I tried to jab my knee into her again, but she was too close to me and I was too weak. She clung to me, digging her teeth into the side of my neck, and the whole weight of her body pulled down on my strained arm muscles. Then she slid away from me and picked up the whip.
“I won’t kill you,” she said in a voice that shook with fury. “Not yet. I would not accept you now if you came crawling to me. Before I am through with you, I shall make you suffer infinitely more than any whip can make you suffer.”
And again I felt the hellish sting of the whip. She danced around me, applying the lash wherever the skin was still whole; and as through a shimmering veil of torment I saw her magnificent breasts bobbing and sweat form a sheen over her golden skin. After a while the mist grew thicker until I could no longer see her or the room or anything at all. But I could feel. Every quivering nerve throbbed under the whip which had become a white-hot rod of flame.

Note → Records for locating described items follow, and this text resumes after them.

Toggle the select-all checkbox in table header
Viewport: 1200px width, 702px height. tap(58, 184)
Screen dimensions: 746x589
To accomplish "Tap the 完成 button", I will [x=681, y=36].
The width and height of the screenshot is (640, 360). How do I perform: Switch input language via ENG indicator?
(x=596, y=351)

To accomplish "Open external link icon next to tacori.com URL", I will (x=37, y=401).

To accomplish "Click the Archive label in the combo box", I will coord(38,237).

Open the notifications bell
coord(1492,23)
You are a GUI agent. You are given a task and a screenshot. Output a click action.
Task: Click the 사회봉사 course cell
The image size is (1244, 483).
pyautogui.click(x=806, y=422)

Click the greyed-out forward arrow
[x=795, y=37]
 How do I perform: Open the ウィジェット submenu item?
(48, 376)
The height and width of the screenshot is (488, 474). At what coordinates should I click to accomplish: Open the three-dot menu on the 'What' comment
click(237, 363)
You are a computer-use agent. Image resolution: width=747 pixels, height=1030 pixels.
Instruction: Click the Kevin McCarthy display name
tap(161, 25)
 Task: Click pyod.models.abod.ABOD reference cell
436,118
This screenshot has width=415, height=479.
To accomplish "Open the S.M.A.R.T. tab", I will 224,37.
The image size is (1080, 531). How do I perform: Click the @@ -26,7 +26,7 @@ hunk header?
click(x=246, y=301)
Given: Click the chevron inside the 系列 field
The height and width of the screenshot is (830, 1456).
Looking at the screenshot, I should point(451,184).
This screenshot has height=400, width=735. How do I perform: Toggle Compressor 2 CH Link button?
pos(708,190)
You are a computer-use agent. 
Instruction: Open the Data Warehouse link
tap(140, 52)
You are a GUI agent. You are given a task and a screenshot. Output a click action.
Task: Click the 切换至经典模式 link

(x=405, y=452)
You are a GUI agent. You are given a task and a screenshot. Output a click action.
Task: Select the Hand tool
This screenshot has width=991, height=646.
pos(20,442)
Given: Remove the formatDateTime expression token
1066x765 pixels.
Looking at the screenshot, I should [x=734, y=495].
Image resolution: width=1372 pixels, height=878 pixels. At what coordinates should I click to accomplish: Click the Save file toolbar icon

And yet I kept my voice locked within my throat. It was no longer physical effort which kept me from shrieking, for I had none of that left. It must have been something rooted deep in my subconscious which deprived her of her final triumph.
And then I sank into a world in which nothing existed but pain.…
Dawn was painting the city sky a dull gray above the East River when I awoke. I was propped up against a warehouse on South Street. Several men, going early to work, passed without so much as glancing at me, thinking, no doubt, that I was a drunken bum. I was again fully dressed. She had spared my face with her lash, and save for dried blood on my chin I looked more or less presentable.
When I tried to rise, bands of agony held me. I clenched my teeth and clawed myself erect along the side of the building. Each step was anguish. Finally I made my way to the curb and hung onto a lamppost until a taxi cab passed. I hailed it and flopped into the back seat and muttered my address on Washington Square.
* * * *
When I reached my home, I told the taxi driver that I was sick and tipped him generously and he helped me up to my apartment. After considerable ringing, Helen came to the door in her sleeping pajamas. She took one look at my greenish, pain-twisted face and screamed and ran to me.
“Darling, what happened to you? I went to bed early, thinking that you were out late on business, and not until the bell rang just now did I realize that you hadn’t come home. Darling, you’re sick!”
She led me into the bedroom where I dropped down on the bed. I did not tell her the truth; I had resolved not to tell anybody, especially not the police. This was strictly between Tala Mag and myself. And if any of this came out, the newspapers and the gossip columnists would have a field-day.
I said that I had been walking along a dark street last night when I had been waylaid by a couple of men whose faces I had not been able to see, and they had beaten me. I didn’t know why, I said; perhaps I had inadvertently injured somebody and this was his or her revenge.
Gently Helen removed my clothes. And when she saw what the whip had done to my flesh, she cried out and went into a semi-hysterical fit of weeping. But she maintained enough self-control to call a doctor and bathe my wounds until he arrived.
For a week I lay in bed. I made Helen and the doctor promise to tell nobody, saying that I did not want the newspapers to get the story. And under Helen’s tender care, I was soon as good as new save for certain parts where the lash had struck too many times and where I would forever have ridges on my skin.
When I had recovered, I obtained a permit to purchase a pistol, and then I went to pay a visit to Tala Mag. The pistol was for the huge servant Emil; Tala Mag I could handle with my bare hands.
From the building superintendent I learned that she had moved the day after my beating. She had left no forwarding address; he had no idea where she might have gone. I looked up Portia Teele, but she was out of town. Not even Sam Spaulding, her publisher, knew where Portia Teele could be found.